Well, I've made it to Honduras after one intense week of jewelry-making training. Now I have all kinds of jewelry skills you wouldn't imagine...and my perfectionistic tendencies are serving well for quality control...haha. Anyhow, I've arrived in San Pedro Sula and have spent the last 2 days meeting the patients and staff and learning all about the different programs at Siempre Unidos. They have several prevention programs that I'm really interested in and hope to be a part of in my "free time." Tomorrow though I head to Siguatepeque where I will live and work at the clinic and jewelry workshop that employs several of the HIV patients. Though I haven't yet made it to Siguat, I've already had some crazy and emotional experiences.

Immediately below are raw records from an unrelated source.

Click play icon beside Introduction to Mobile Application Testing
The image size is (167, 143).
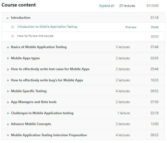click(x=13, y=27)
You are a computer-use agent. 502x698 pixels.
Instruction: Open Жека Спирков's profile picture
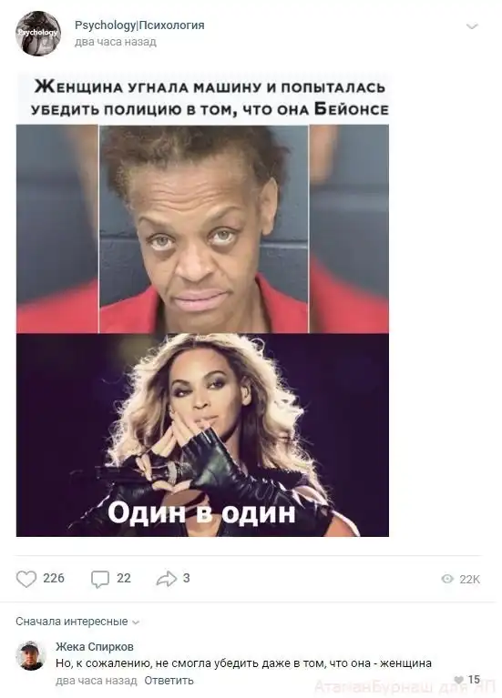click(31, 656)
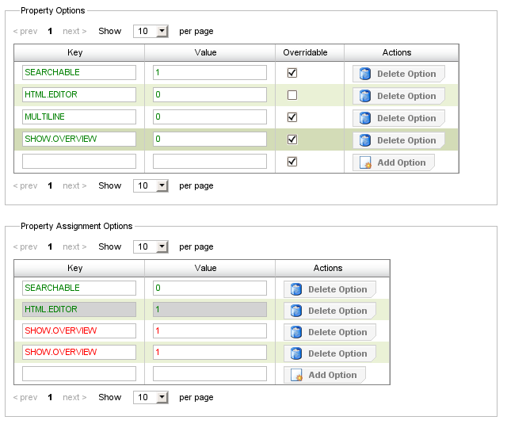This screenshot has width=507, height=424.
Task: Go to next page above Property Options table
Action: [74, 31]
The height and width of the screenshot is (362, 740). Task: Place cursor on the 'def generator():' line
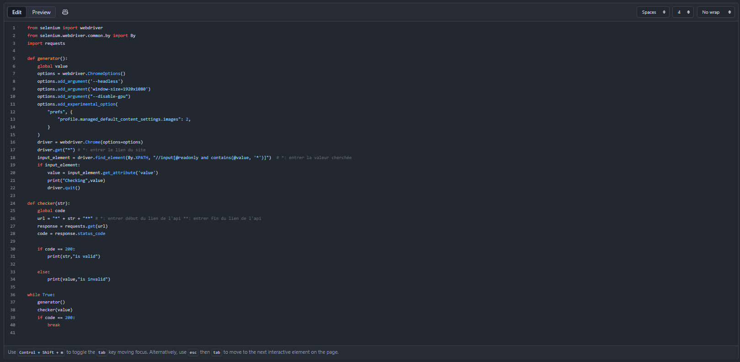47,59
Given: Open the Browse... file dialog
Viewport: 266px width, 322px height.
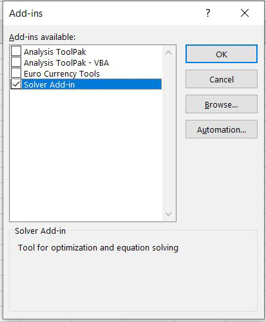Looking at the screenshot, I should coord(222,104).
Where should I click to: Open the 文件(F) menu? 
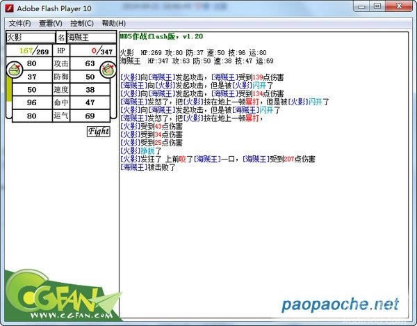click(x=19, y=23)

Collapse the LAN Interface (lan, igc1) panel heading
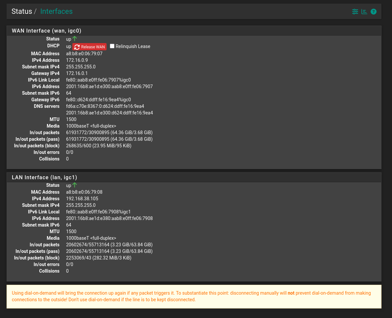44,177
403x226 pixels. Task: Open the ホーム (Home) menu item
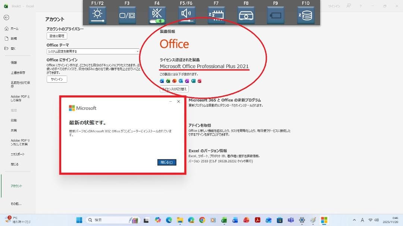click(14, 29)
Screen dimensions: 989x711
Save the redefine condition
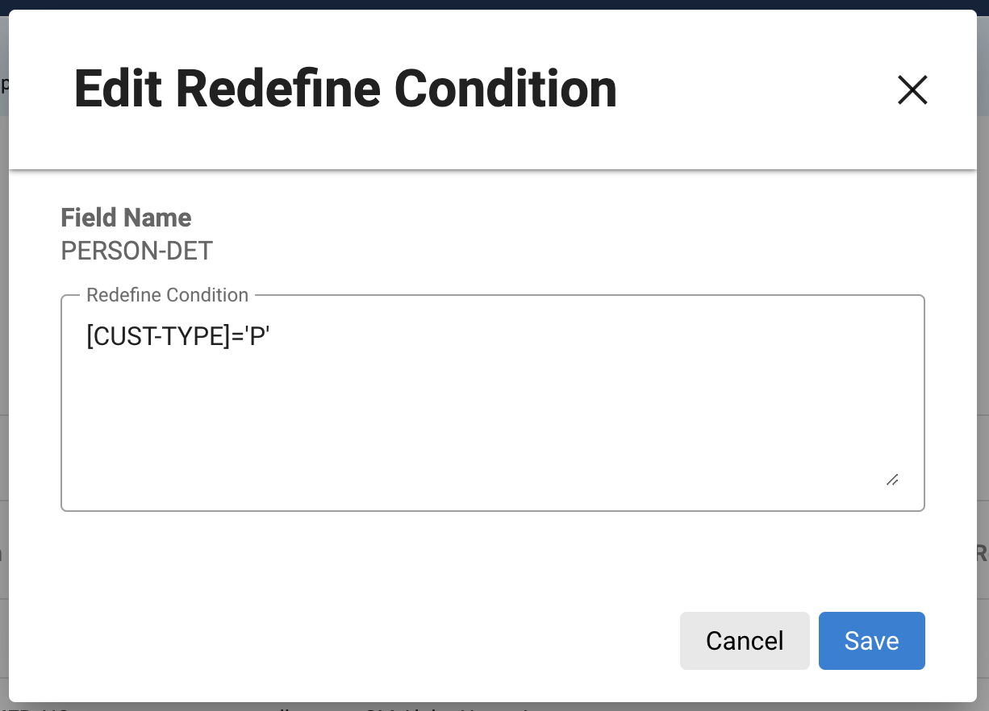(871, 641)
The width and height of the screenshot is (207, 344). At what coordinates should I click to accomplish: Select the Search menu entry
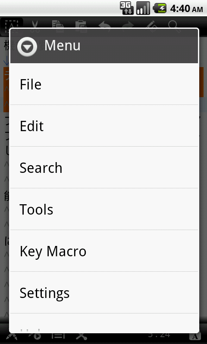[x=104, y=167]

Personally, I've had a roller coaster of emotions, of the stress from the last month graduating and preparing for my new life in Honduras and then along with the disappointment I felt when I arrived here and in all honesty, didn't really like it (the environment, the accent, the food). But I realized I've been comparing it a lot to the DR and though I didn't fall in love with the country right away like I did the DR, I still need to give it time. Also, I'm not here to fall in love with a country, I'm here to work, to learn about the lives of those living with HIV/AIDS, and the lives of those health workers trying so hard to help and minister and treat their patients. I'm here for work, for experience, for the daily grind (thanks to all those who have helped me better understand that). And today, I had an interesting and intensely real experience that helped me accept that even more...

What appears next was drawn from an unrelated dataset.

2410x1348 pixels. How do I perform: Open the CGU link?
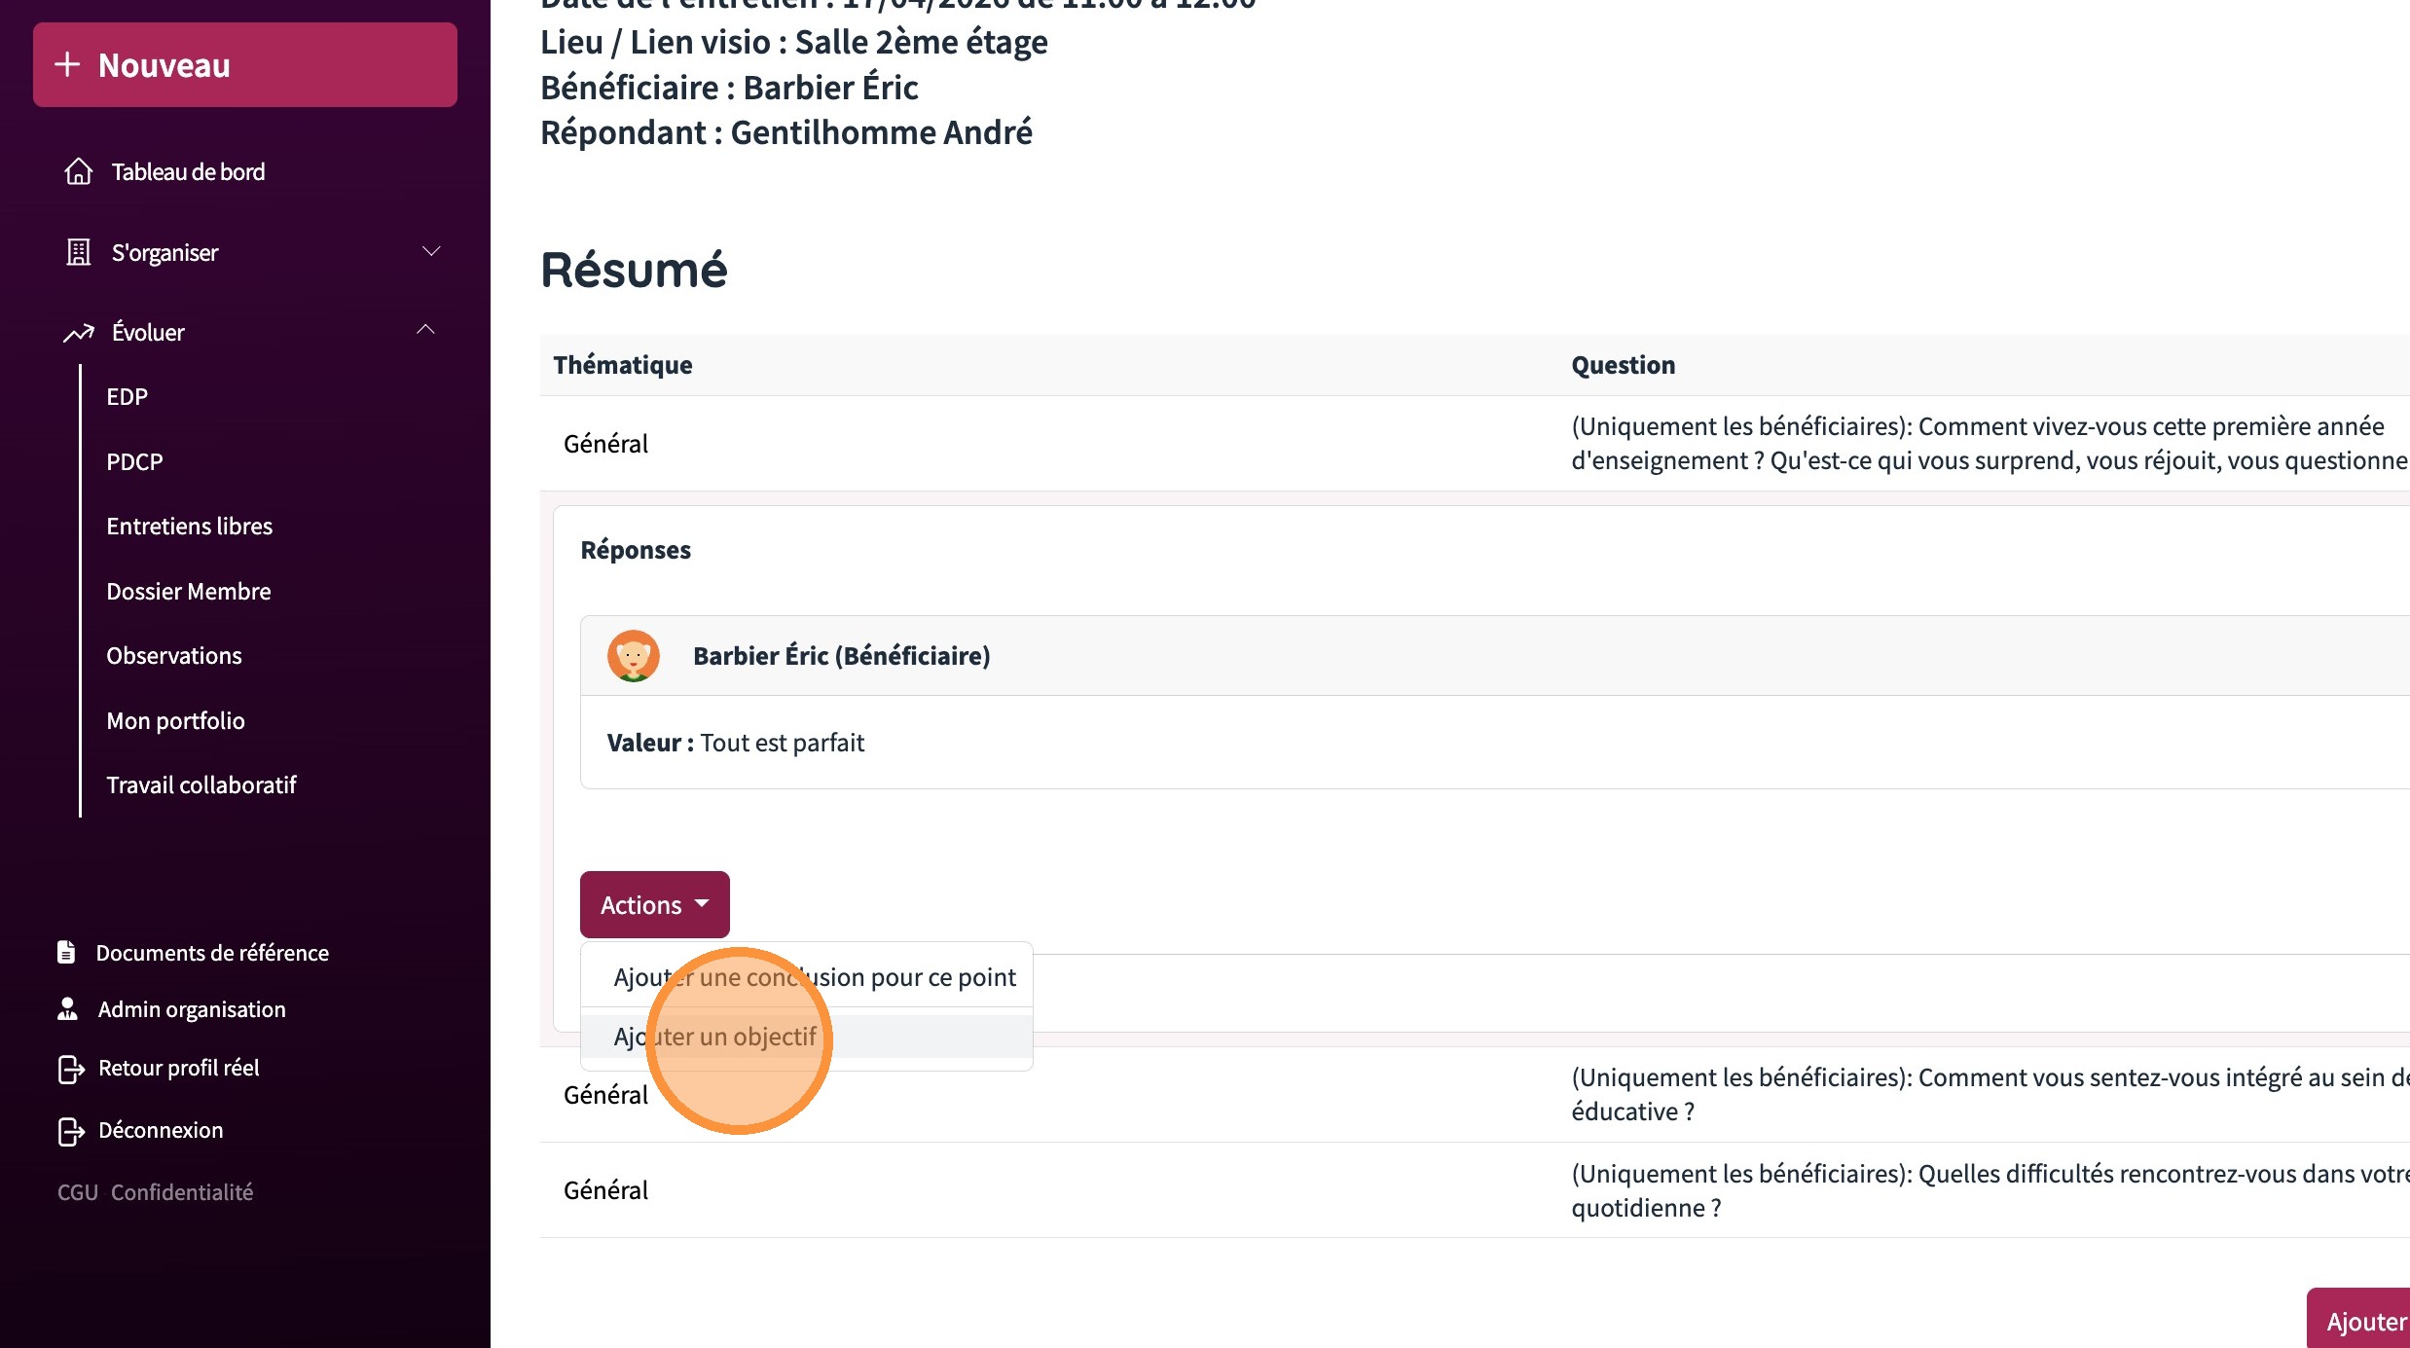coord(78,1192)
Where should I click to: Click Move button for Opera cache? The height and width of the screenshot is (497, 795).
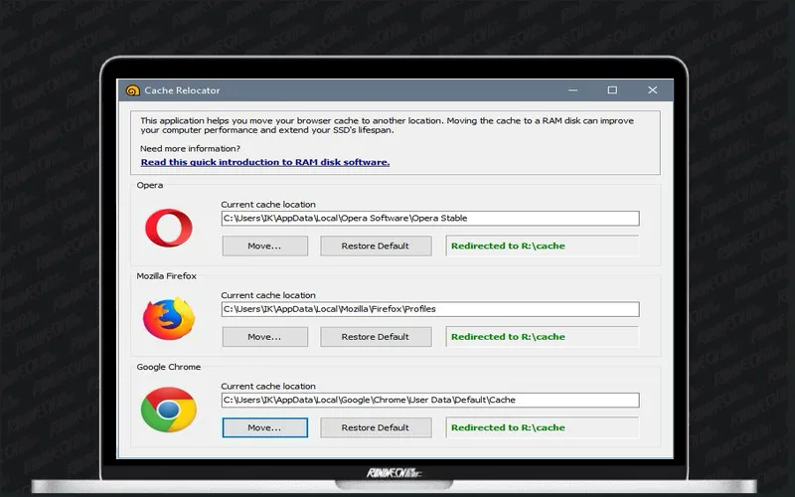pyautogui.click(x=264, y=246)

Though I met several people and patients yesterday, today I had the opportunity to sit in with the nurse and be a part of the medical outreach. Since I worked in a prenatal HIV clinic in the DR, I thought it would be relatively similar, just reviewing their status and giving information and such. Well, it was a lot more intense than that. With all due respect to this man and his family, I have to say that for the first time in my life I watched a man almost die of AIDS today. The young man was brought in by his daughter and sister, after he collapsed on the floor. He was diagnosed with HIV several years ago but hadn't followed his treatment regimen and had fallen seriously ill about 2 weeks ago, but didn't want to see a physician. When they brought him in, he was so weak and frail. He could hardly walk or talk or even respond, his eyes were somewhat glazed over, he was sweating from fever and wheezing as we moved him into the clinic bed. The Siempre Unidos clinic is really an ambulatory service and so he had to leave immediately for the hospital, but as his family went to call a friend to pick them up and the nurse left to prepare an injection, I was left alone with him in the clinic room. I wasn't sure how to react, what to say. I'd never sat beside a man literally about to die of AIDS. What was he thinking at that moment? What should I be thinking or doing at that moment?

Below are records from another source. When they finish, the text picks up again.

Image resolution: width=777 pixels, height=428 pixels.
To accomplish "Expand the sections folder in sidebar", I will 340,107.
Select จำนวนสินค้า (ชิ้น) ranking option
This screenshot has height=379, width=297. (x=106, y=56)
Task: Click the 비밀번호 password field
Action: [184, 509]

And then, he began to reach into his pants. I started freaking out; I didn't know what was about to happen until he began to pee all over the hospital floor. Ah, okay, ya entiendo. Yet still, there I was, alone with this suffering man as he peed. Not gonna lie, a little awkward on my second day, but then again if you gotta pee, you gotta pee, even if you are practically incapacitated. Unfortunately, I'm not sure how the man is doing now. A staff member carried him into a taxi to go directly to the hospital. We gave the family a packet of Pampers for while they'd be waiting there, just in case. He didn't look good, and who knows how long it was/will be before the doctors actually saw/see him at the emergency room. Perhaps I'll never know...but, for now, I'm saying a prayer.